Assignment: Rewrite the passage of the article on the Osaka University students' visit to GE Healthcare from "The final week" up to and including "times for customers.", changing "large scale manufacturing" to "commercial-scale production".

──────── Extract provided ────────

Osaka Univ. students learnt techniques, such as protein analysis, which they plan to incorporate into their own research
Collaboration between academia and the healthcare industry is a key accelerator for innovation. To encourage such collaboration, GE Healthcare Japan’s “Life Sciences Academy” teamed up with a graduate student program at Osaka University to offer selected students access to GE Healthcare’s expertise in training and technologies for biopharmaceutical research and manufacturing.
The top four students from the Osaka University program recently completed a three-week visit to GE Healthcare Life Science’s Uppsala site to experience day-to-day life in an R&D laboratory. During the trip they worked closely with GE Healthcare scientists and engineers who shared expertise of how high-tech instrumentation and operational excellence go hand in hand for a company to be successful.
“The aim of our degree course at Osaka University is to create new treatments for intractable diseases. We believe our goal can be achieved using an innovative and interdisciplinary approach and that collaborating with industry is one of the best ways to do this,” one of the students explains.
For two weeks, the students, Ryo Iwamoto, Yuichi Ninomiya, Shin Jihoon and Takero Miyagawa, experienced protein interaction analysis and laboratory-scale protein purification first-hand by using GE Healthcare’s highly advanced instruments. “Protein analysis was totally new for us but we found GE products were easy to use (even for beginners like us!) and we were able to explore solutions to problems through discussion with instructors,” the students explained. “From this, we now realise that protein experiments are not only for experts but for all researchers and we hope to incorporate protein studies in our research going forward.”
The final week focused on ways of working with large scale manufacturing. For this the students applied what they had learned to independently plan, execute and evaluate a project exploring methods for time-saving centrifugation, the results of which could not only benefit the scientific community but also have direct commercial impact for GE by reducing lead times for customers.
Overall, the students benefited from their time at GE in many ways. “The Swedish culture and style of work was completely different from that of Japan – we noticed people used discussion to bring together innovative ideas and bypass errors.”
“We were fascinated by industrial research and will apply our new skills in developing innovative technologies which may lead new treatments” they added. “Overall, we learned that through collaboration with industry, there is an alternative way to contribute to society and believe this opportunity has broadened our minds to our future careers.”

──────── Stored data ────────

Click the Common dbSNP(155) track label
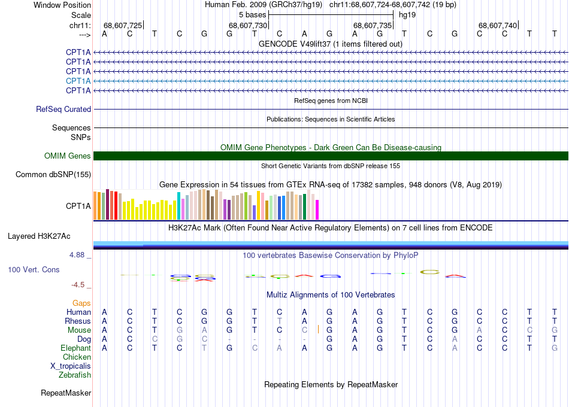The width and height of the screenshot is (569, 407). [x=54, y=175]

────────

Output for this task:
The final week focused on ways of working with commercial-scale production. For this the students applied what they had learned to independently plan, execute and evaluate a project exploring methods for time-saving centrifugation, the results of which could not only benefit the scientific community but also have direct commercial impact for GE by reducing lead times for customers.